▸ **Set task 1**
Copy out word for word the rows from the start through the line containing "Action: (711, 169)", both ends included, and leave the pictures out of your answer.

▸ **Passage to read**
--- BEGIN ---

While Americans and Israelis are most unnerved by the weakness and ineffectiveness of the technical terms of the Joint Comprehensive Plan of Action (JCPOA) or the 2015 Iran nuclear deal, our Arab allies in the region—particularly Saudi Arabia—are far more anxious about the geostrategic impact of the perceived willful abdication by the United States of its regional position that is implied by Washington’s desperation to reach a deal at almost any cost.
The Cultural Foundations of Regional Politics
To understand how unnerving America’s behavior is to our regional Arab allies, we have to understand how different the foundation of their politics is from ours. Americans believe in the universal nature of our concept of freedom. Thus, we tend to give short shrift to the influence of culture and civilization on the political mentality of states. In the Middle East, alongside the physical remains of ancient civilizations, the remains of their cultures underlie the region’s politics.
The political imagery of many Islamic cultures emanates from their nomadic, tribal and clan origins, which were hardly attenuated by 500 years of rule by the Ottoman Turks, since they too originate from a nomadic culture.
In some cases, Islam overlays an older urban culture that still shapes politics. Iran, for example, has to be understood in these terms, with the image of the poplar tree bending in the wind. The tree is the ancient core of Persian civilization and the wind is the overlay of Islam.
The core of Arabia—the Saudi Peninsula, the Hejaz (coastal Arabian Peninsula), the desert area of Iraq, Syria and Jordan and the southern littoral of the Persian Gulf—is deeply tribal in its essence. And its culture has a long history, established well before Islam.
In ancient times, the most important Arab tribes filled the power spaces between great urban civilizations rather than function as empires themselves. The period between 100 BCE and 700 CE was marked by regional competition among the global superpowers of the day—the Roman empire and its successor the Byzantine empire, Persia and Abyssinia. The Arabs were divided in their allegiance and aligned their interests accordingly. The Ghassanid Arabs, who were mostly in the western end of the Arabian regions, aligned with Rome and to some extent Abyssinia. Those in the east and the Persian Gulf littoral, the Lakhmids (the al-Manadhirha or Banu Lakhm), tended to assist the Persian empire. In the lower Hejaz there was a very substantial Jewish population, especially in the area of Medina. The Lakhmid attempt to align with Persia a century before Muhammad, in order to establish an independent realm by rebelling against Rome and Abyssinia, is essential to understanding not only the theological ferment, but also the geopolitical influences that shaped early Islamic politics.

--- END ---

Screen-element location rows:
--- BEGIN ---

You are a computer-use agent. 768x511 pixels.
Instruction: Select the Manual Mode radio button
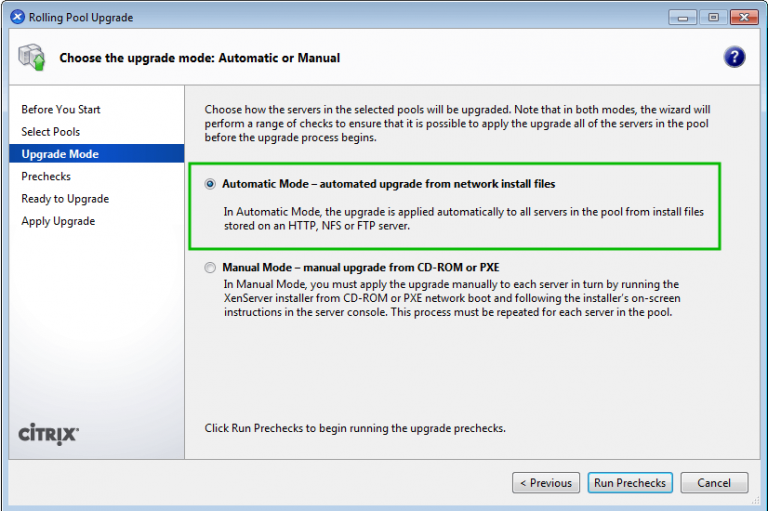pos(210,267)
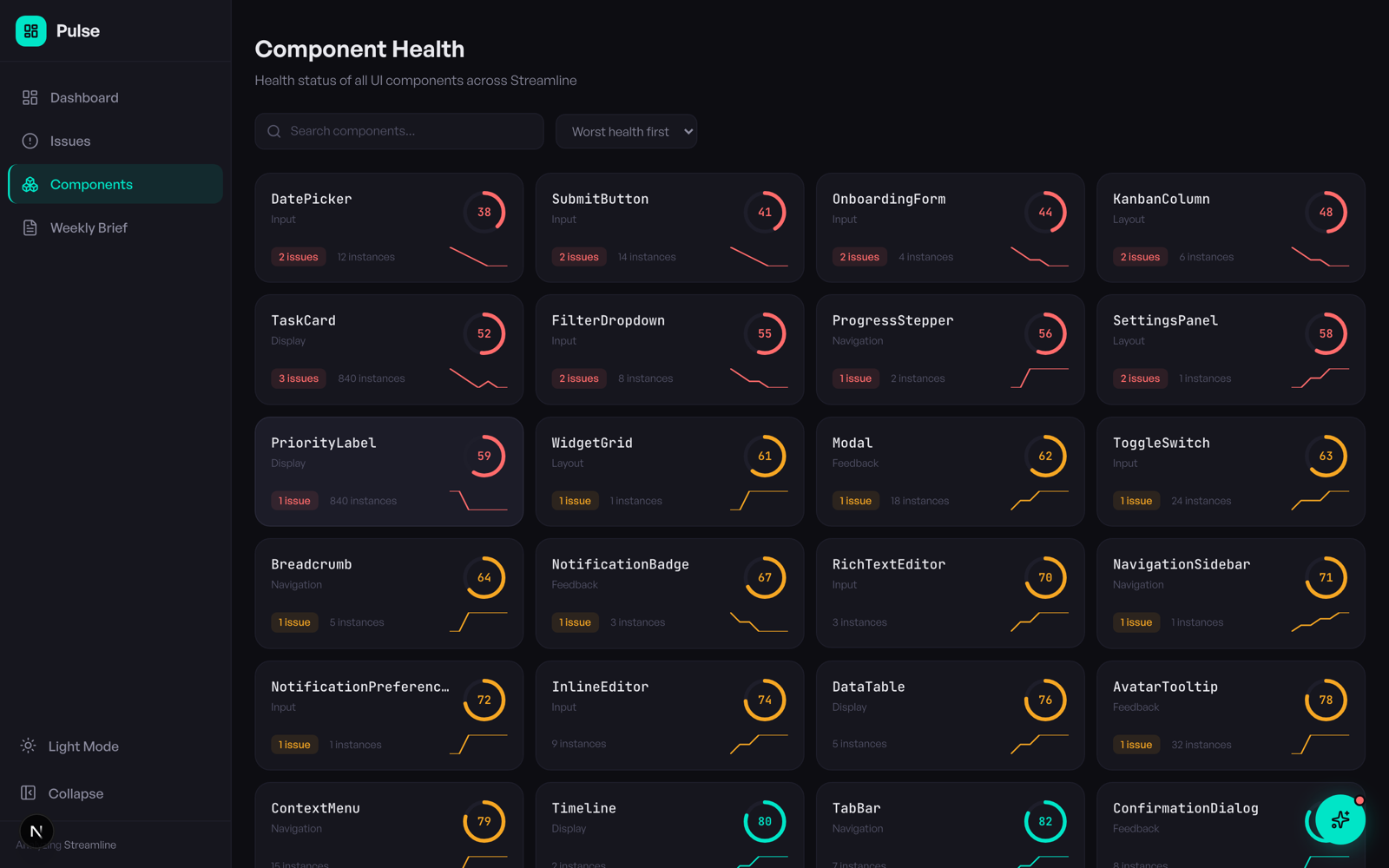Select the N avatar near Analyzing Streamline
Screen dimensions: 1389x868
tap(36, 831)
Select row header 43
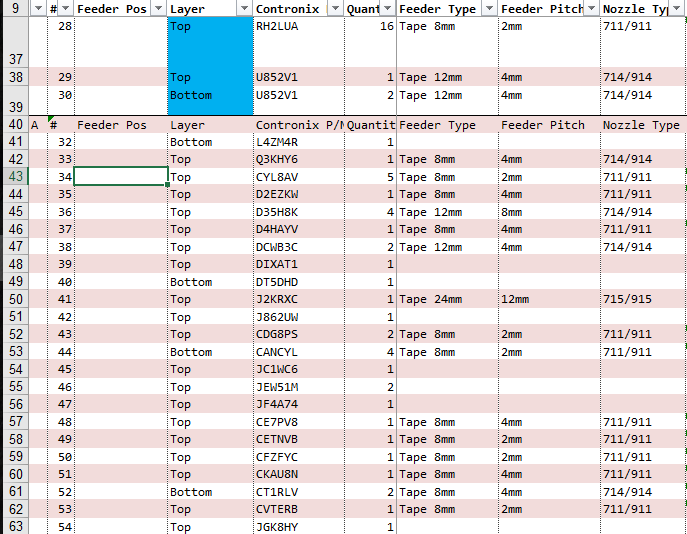Image resolution: width=687 pixels, height=534 pixels. point(15,177)
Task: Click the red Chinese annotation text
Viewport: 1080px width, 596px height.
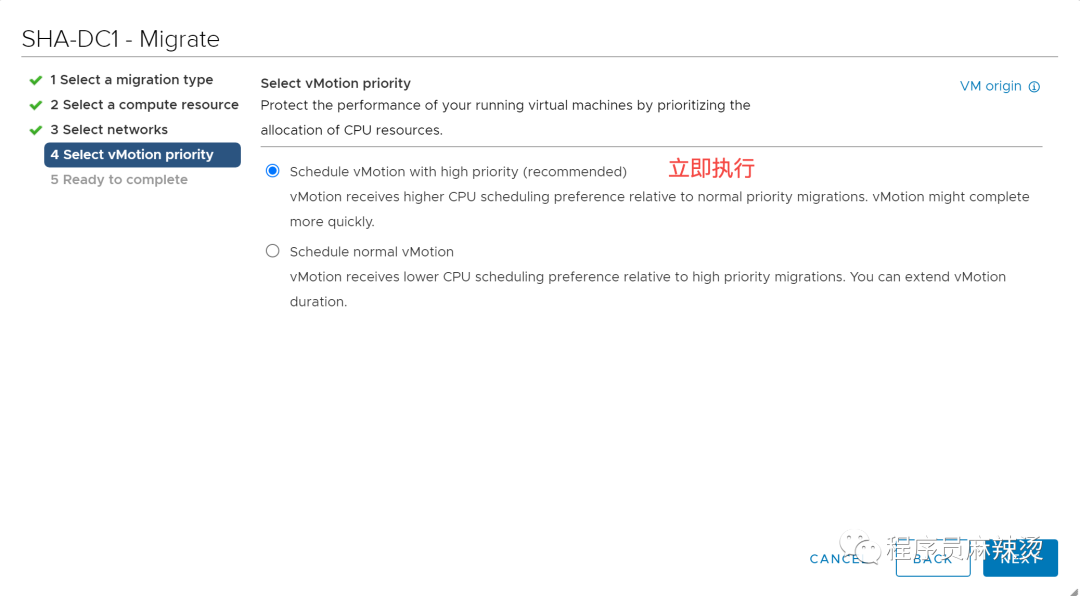Action: (711, 169)
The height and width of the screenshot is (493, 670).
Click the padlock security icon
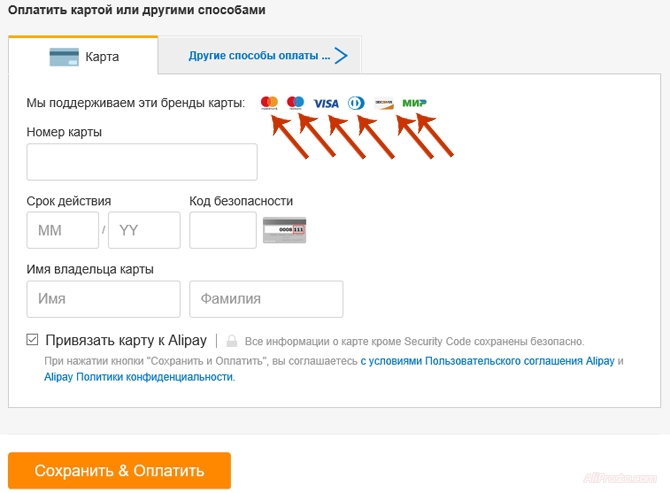coord(231,341)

--- END ---

▸ **Set task 2**
Using the passage on Arab regional politics, state yes or no for each statement below and quote the words from the passage that decide it: (a) The Ghassanid Arabs aligned with Persia. (b) The Ottoman Turks ruled for 500 years. (c) In the image of the poplar tree, the wind stands for Islam.

▸ **Correct response 1**
You are a computer-use agent. 768x511 pixels.
Instruction: Select the Manual Mode radio button
pos(210,267)
Select the N avatar near Analyzing Streamline
Screen dimensions: 1389x868
tap(36, 831)
Select row header 43
Image resolution: width=687 pixels, height=534 pixels. point(15,177)
Task: Click the red Chinese annotation text
Viewport: 1080px width, 596px height.
Action: (711, 169)

▸ **Correct response 2**
(a) No: "The Ghassanid Arabs, who were mostly in the western end of the Arabian regions, aligned with Rome and to some extent Abyssinia."
(b) Yes: "500 years of rule by the Ottoman Turks"
(c) Yes: "the wind is the overlay of Islam."